Глава шестая. ПЕРЕД СУДОМ


   Между тем по истечении приблизительно пяти недель вопрос о суде снова всплывает, на этот раз в более практической, чем когда-либо, форме.
   Во вторник 11 декабря вопрос о суде над королем был поднят самым решительным образом на улицах Парижа в образе зеленой кареты мэра Шамбона, в которой сидит сам король с провожатыми, направляясь в зал Конвента! В зеленой карете его сопровождают мэр Шамбон, прокурор Шометт и снаружи комендант Сантер с пушками, кавалерией и двойным рядом пехоты; все взводы с оружием наготове, усиленные патрули рыщут по соседним улицам; так едет Людовик под скучным, моросящим дождем, и около двух часов дня мы видим, как он спускается в "орехового цвета сюртуке, redingote noisette", по Вандомской площади к залу Манежа, чтобы выслушать обвинительный акт и подвергнуться судебному допросу. Таинственная ограда Тампля выдала свою тайну, которую теперь люди видят облаченной в орехового цвета сюртук. Это едет тот самый Людовик, который был некогда Людовиком Желанным; злосчастный король направляется теперь к пристани: его плачевные разъезды и путешествия подходят к концу. Долг, который ему еще осталось выполнить, - долг спокойного терпения - вполне в его силах.
   Странная процессия движется в молчании, говорит Прюдом, или среди рокота "Марсельезы", в молчании входит в зал Конвента, причем Сантер поддерживает Людовика под руку. Людовик окидывает зал спокойным взглядом, желая посмотреть, что это за Конвент и парламент. Перемен в самом деле много: все изменилось с февраля, два года назад, когда заседавшая в то время Конституанта расстилала для нас бархат с цветами лилии и мы пришли сказать милостивое слово, после которого все вскочили и поклялись в верности; тогда же поднялась и поклялась вся Франция, устроившая праздник Пик.
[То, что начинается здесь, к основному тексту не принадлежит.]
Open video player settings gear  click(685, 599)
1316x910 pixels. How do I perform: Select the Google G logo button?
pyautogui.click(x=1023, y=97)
И вот чем он кончился! Барер, некогда "плакавший", смотря из-за редакторского стола, теперь взирает с председательской кафедры, держа лист с 57 вопросами, и говорит с сухими глазами: "Людовик, вы можете сесть". Людовик садится; говорят, это то же самое кресло, то же дерево и та же обивка, на котором он год назад, среди танцев и иллюминаций, принял конституцию. Дерево осталось тем же, но как изменилось многое другое! Людовик сидит и слушает со спокойным лицом и спокойными мыслями.
   Из 57 вопросов мы не приведем здесь ни одного. Это коварные вопросы, касающиеся всех главных документов, захваченных 10 августа или найденных впоследствии в железном шкафу, и всех главных событий истории революции, и сводятся они по существу к следующему: "Людовик, бывший королем, виновен ли ты в том, что до известной степени старался посредством действий и письменных документов остаться королем?" В ответах тоже мало достойного нашего внимания. Это большей частью спокойные отрицания; обвиняемый просто ограничивается одним "нет": я не признаю этого документа; я не совершал этого поступка или совершил его согласно с действовавшим тогда законом. Когда часа через три все 57 вопросов и документы, в количестве 162, исчерпаны, Барер кончает допрос словами: "Людовик, приглашаю вас удалиться".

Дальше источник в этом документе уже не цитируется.